— Begin Task material —

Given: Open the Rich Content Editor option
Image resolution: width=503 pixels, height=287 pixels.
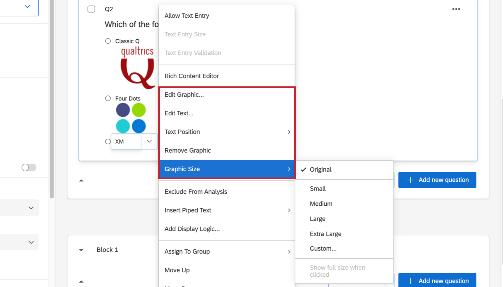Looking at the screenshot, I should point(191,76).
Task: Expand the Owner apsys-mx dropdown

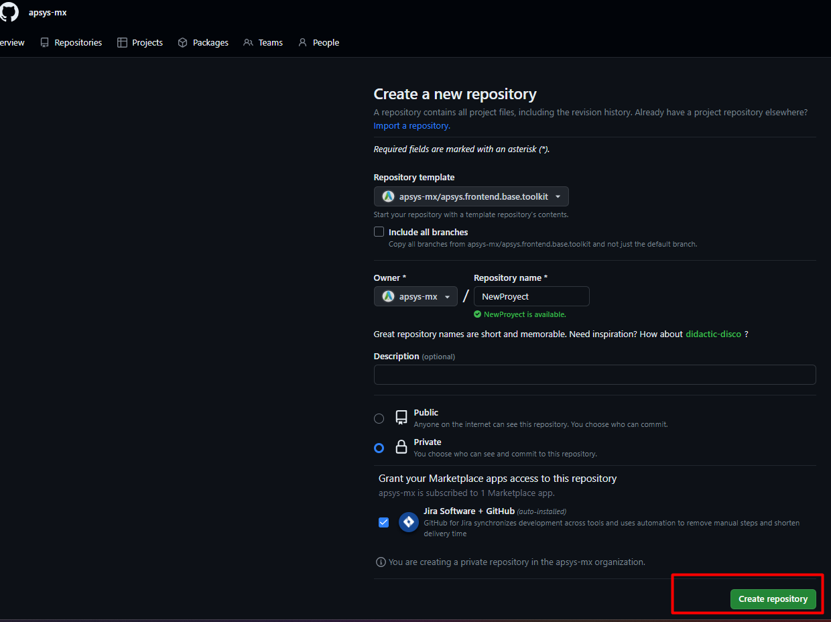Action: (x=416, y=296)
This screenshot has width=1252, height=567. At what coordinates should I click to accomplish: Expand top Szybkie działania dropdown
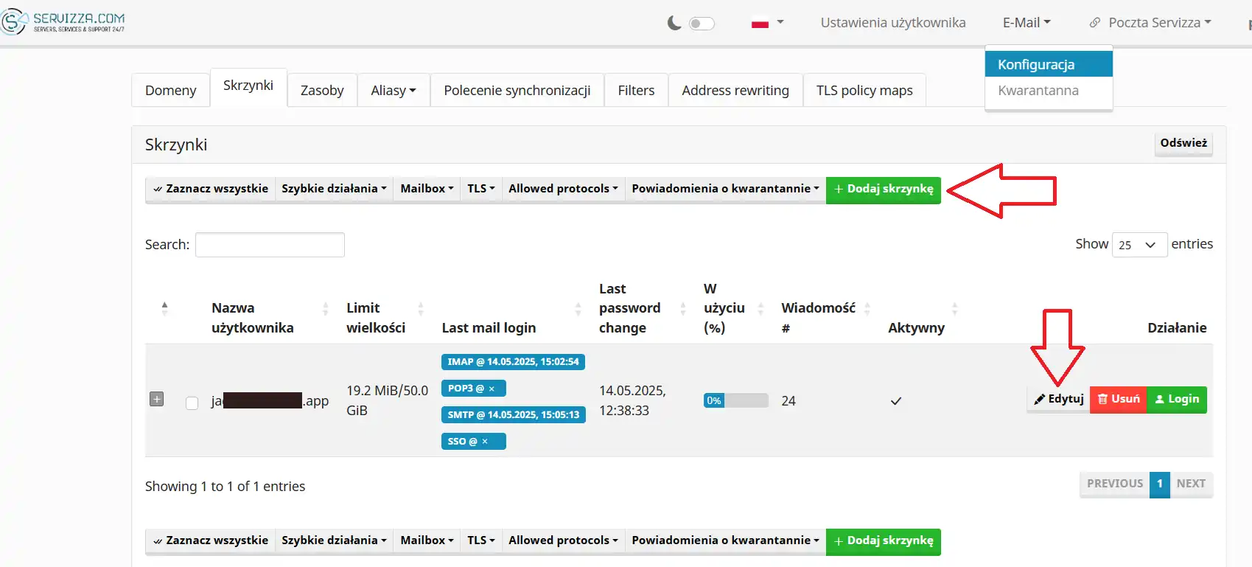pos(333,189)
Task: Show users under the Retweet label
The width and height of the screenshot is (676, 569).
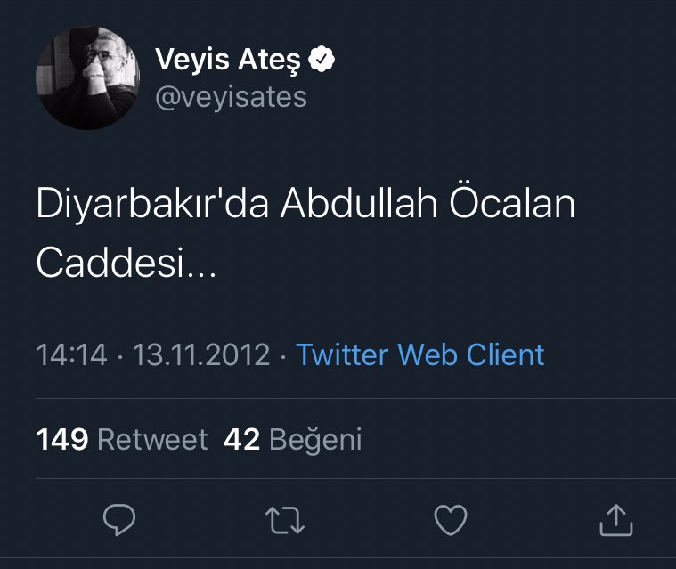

— End Task material —

Exercise aim:
Write out every line of the records above exactly as they appear, leaving out the pictures.

Final answer:
Given: Open the Rich Content Editor option
Image resolution: width=503 pixels, height=287 pixels.
Looking at the screenshot, I should point(191,76).
Task: Expand the Owner apsys-mx dropdown

Action: (x=416, y=296)
This screenshot has width=1252, height=567. At what coordinates should I click to accomplish: Expand top Szybkie działania dropdown
pos(333,189)
Task: Show users under the Retweet label
The width and height of the screenshot is (676, 569).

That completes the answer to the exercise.